An important word of advise is that it only works when controlled by CAN, which is true of many "better" chargers, so just make sure you have that base covered, usually through a sophisticated BMS system. For me that was by using an Orion BMS2 (which I'd also recommend). The two integrate very well together.
C.J.


----------



## john61ct (Feb 25, 2017)

For geeks comfortable with basic programming, CAN parsing and control using DIY microcontrollers is not rocket science.

Ideally all the specs and command strings are documented

the reverse engineering part does require experience.


----------



## PocoJoe (Feb 18, 2021)

“Hardware eventually fails. Software eventually works” - Michael Hartung

The battery pack I’m assembling is small by present standards... a 20 kW pack. Still, very dangerous: see ResearchGate for a review of EV car fires.

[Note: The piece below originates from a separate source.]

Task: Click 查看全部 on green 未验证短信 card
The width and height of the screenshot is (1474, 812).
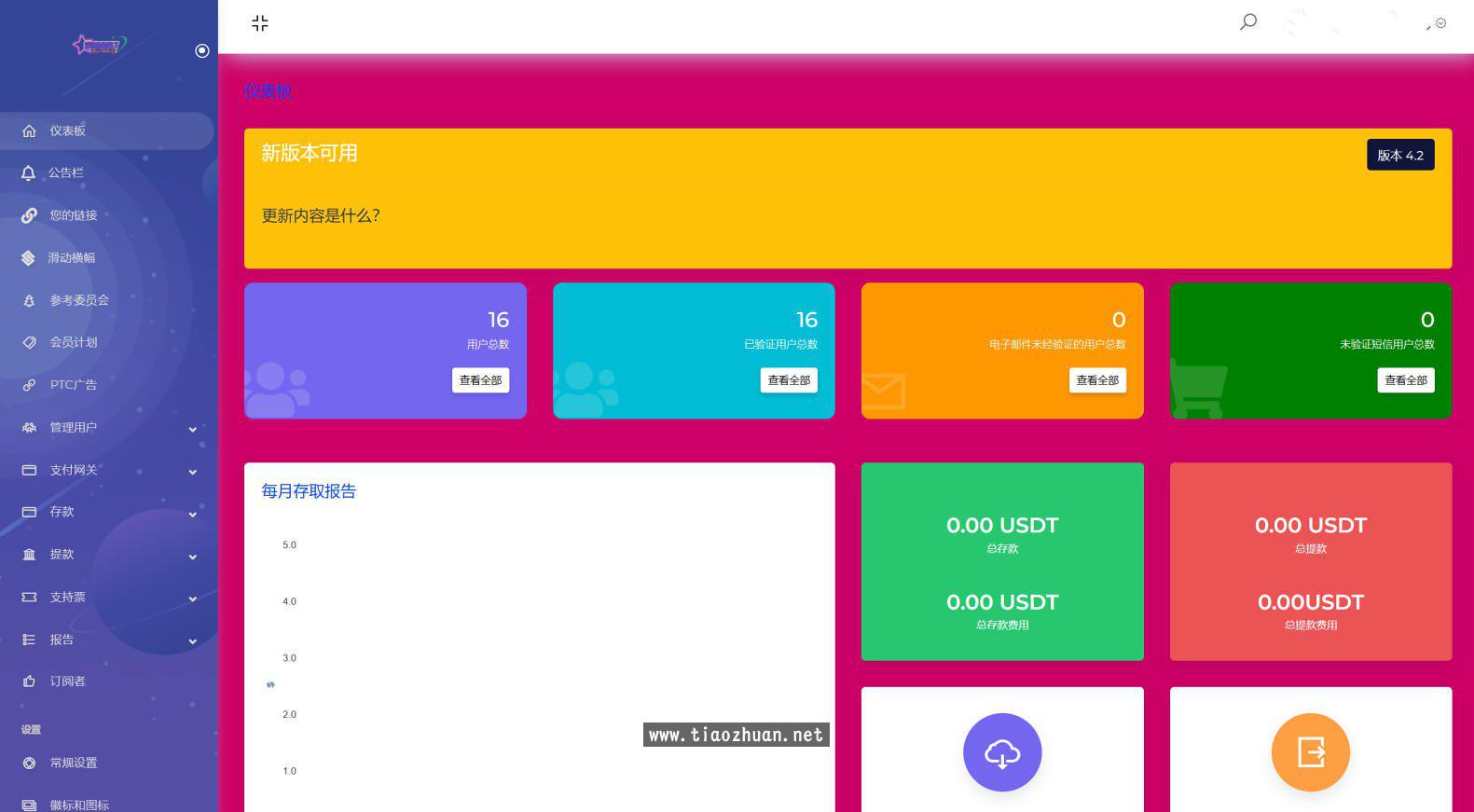Action: (x=1405, y=380)
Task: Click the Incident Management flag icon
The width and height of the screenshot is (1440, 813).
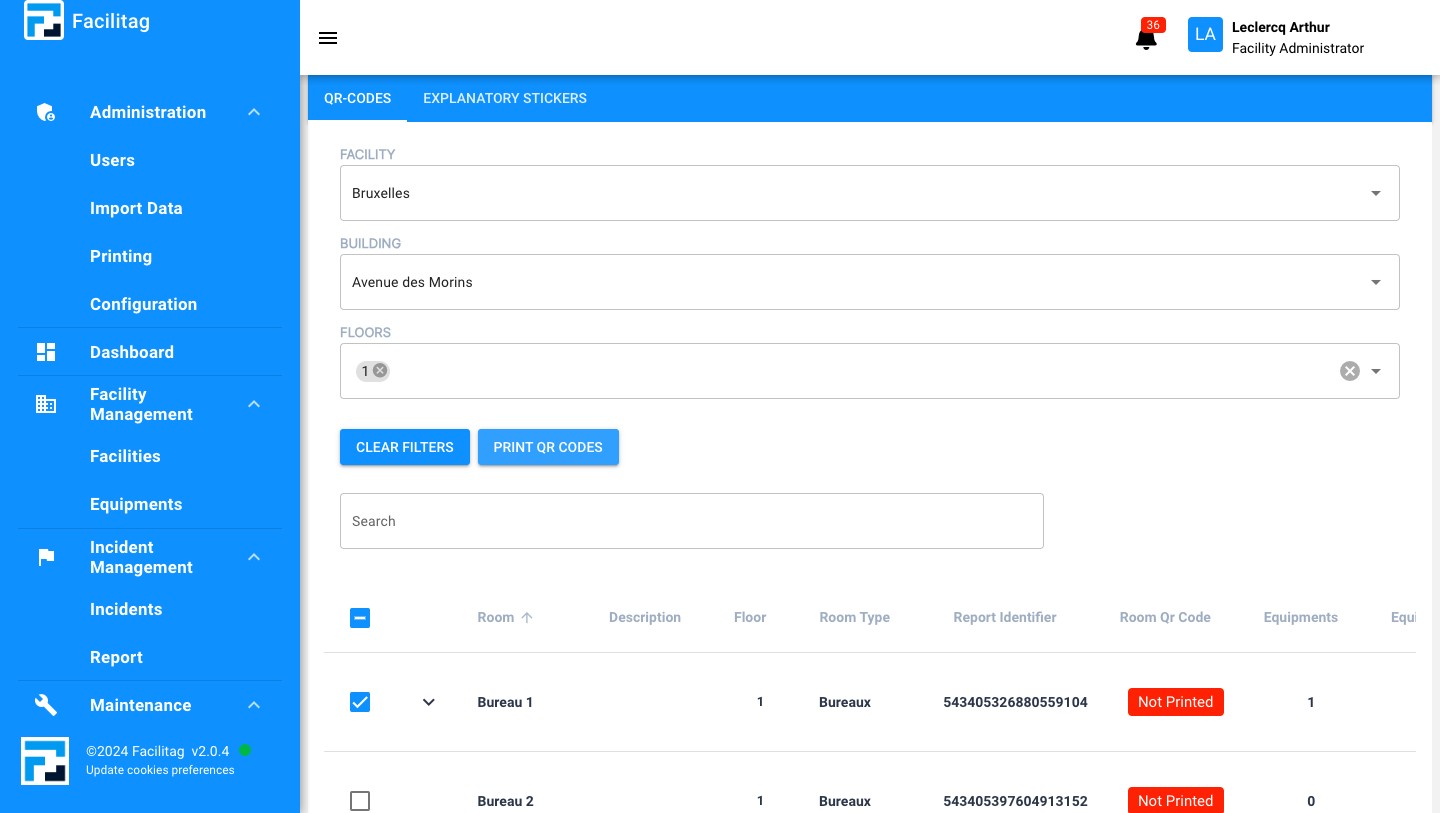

I’d like to understand the failure modes more thoroughly before buying into the illusion of control. 

For comparison, another hobby of mine is espresso- there is a lot of energy in a boiler, and in one famous incident in England in 2010, an explosion injured six people. Espresso machines have three safeties to prevent this ...a primary based on temperature, a secondary based on pressure, and finally fail safe plugs that pop if overpressure exceeds design limits. Still, if a thin walled boiler ages and weakens, and the water level runs low, you get a large volume of steam at pressure (nearly empty boilers are more dangerous than overly filled boilers.... the energy is in compressed gas, not in incompressible liquid).

I don’t want to ‘eventually’ get the charge cycle of my LiPo pack right. It’s worth it to me to buy quality (and it appears the Orion2 is an example) and pay to have it properly configured by someone who has practical experience with a specific canbus controlled charger.

Ideally, I’d like a dead man switch on the chager and traction contacters that would cut the charger at at absolute over voltage, and disable pack discharge at an absolute under voltage... with thumb switches that set those voltages... anybody built one already?

THANKS FOR ALL YOUR HELP!


----------